%%

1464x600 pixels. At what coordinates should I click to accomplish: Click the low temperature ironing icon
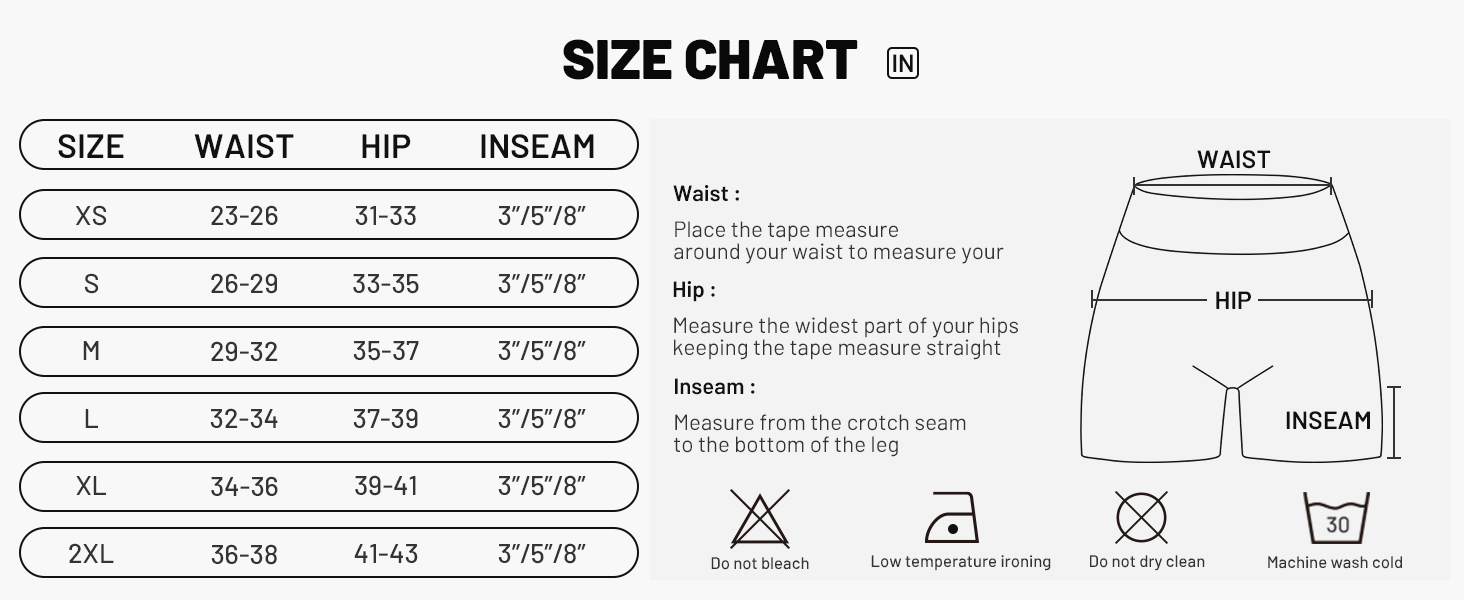(952, 517)
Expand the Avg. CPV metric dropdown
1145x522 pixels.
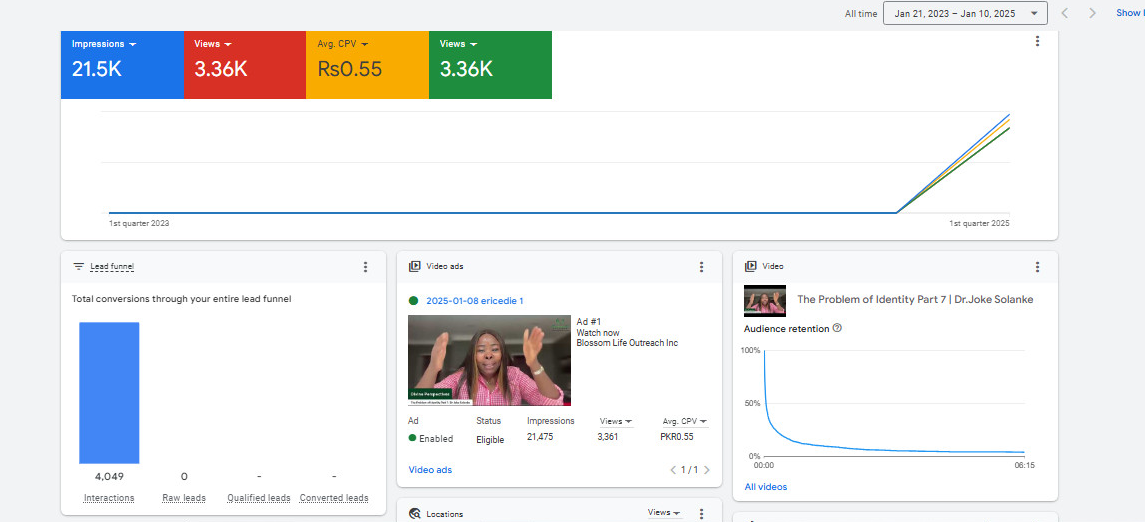[x=343, y=44]
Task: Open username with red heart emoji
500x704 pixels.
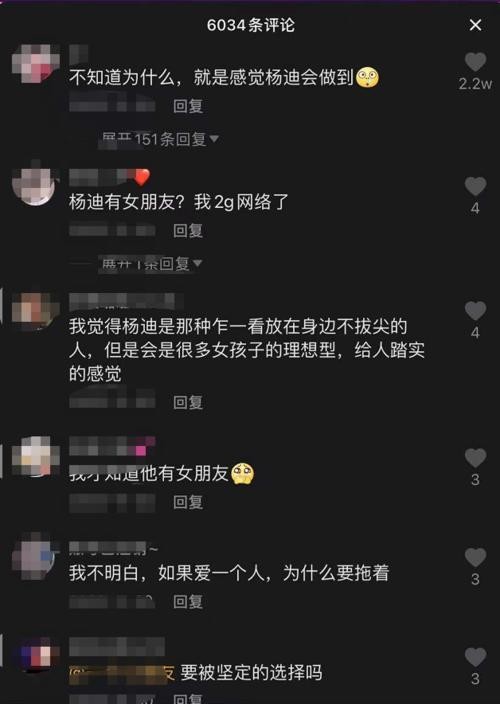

%%

§ Instructions for the task
Set down, word for word, the line that holds "Task: Open username with red heart emoji" and all lines after it to the end of the entries above, but not the pictures.

§ Solution for this task
Task: Open username with red heart emoji
500x704 pixels.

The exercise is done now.